▸ Selected passage
▬▬▬▬▬▬
Home > News > Lastest News > Article

China Exclusive: Corn modernization takes root, yields high

China Agriculture Report By CnAgriChina Agriculture Report Print

CHANGCHUN, Nov.16 (Xinhua) -- After a corn combine finished reaping recently, Gu Chunwen, a farmer in northeastern China's Jilin Province, was thrilled with the impact of a choice he had made some months before. While neighbors lost crops to natural disaster, his farm produced 50 percent more than last year.

 

The decision was made in March when Gu visited a seed shop and asked for advice. A local agricultural technician suggested he use a new variety of seed and join a test program designed for the strain. In following the recommendation, Gu became part of scientific initiatives to increase domestic corn production in China in order to meet growing demand.

 

The 40-year-old farmer's instinct proved right when pest outbreaks and typhoons battered Jilin, China's corn belt, in summer. "Many fields suffered reduction. But my crops were resistant to the gales and, to my surprise, corn armyworms as well," he says.

 

Gu received a bumper harvest as China, the world's second-biggest corn consumer, worked to up its efficiency in corn cultivation. The country's growing appetite for meat has boosted imports of corn -- the main feed for livestock. But its own corn yields per unit only equate to 60 percent of those reaped in the U.S. midwest.

 

Wang Lichun, a researcher with Jilin Academy of Agricultural sciences, headed the project that involved Gu's farm. Wang's team, sponsored by the state, has been working on new seed variety Limin 33 for eight years.
▬▬▬▬▬▬
▸ Given data
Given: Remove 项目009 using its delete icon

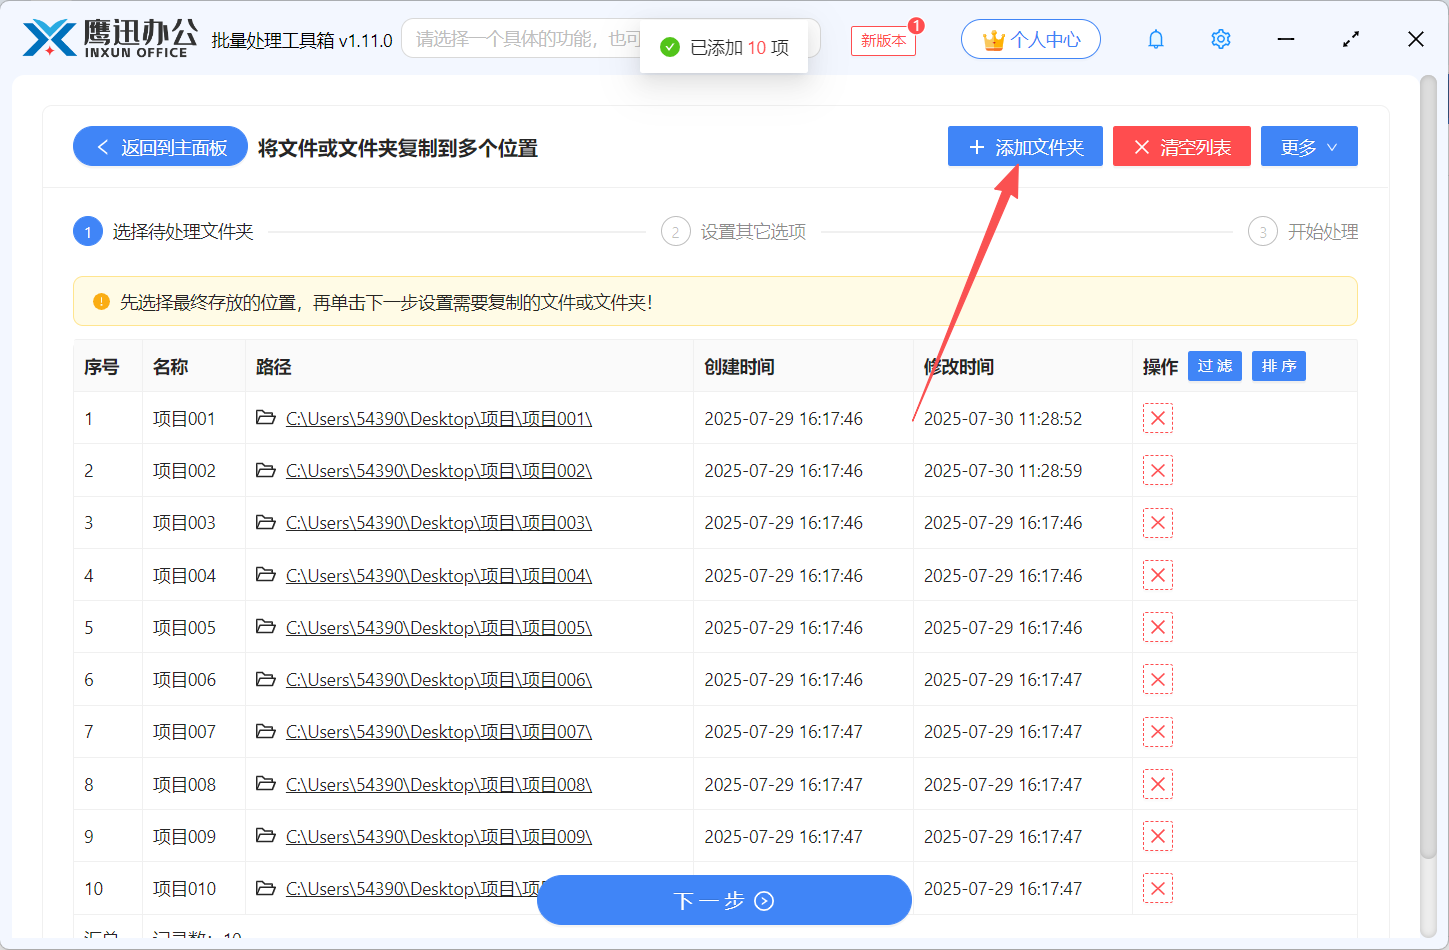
▬▬▬▬▬▬
▸ Your goal
In the article on corn modernization in Jilin Province, how much more did Gu Chunwen's farm produce compared with the previous year?

▸ The result
50 percent more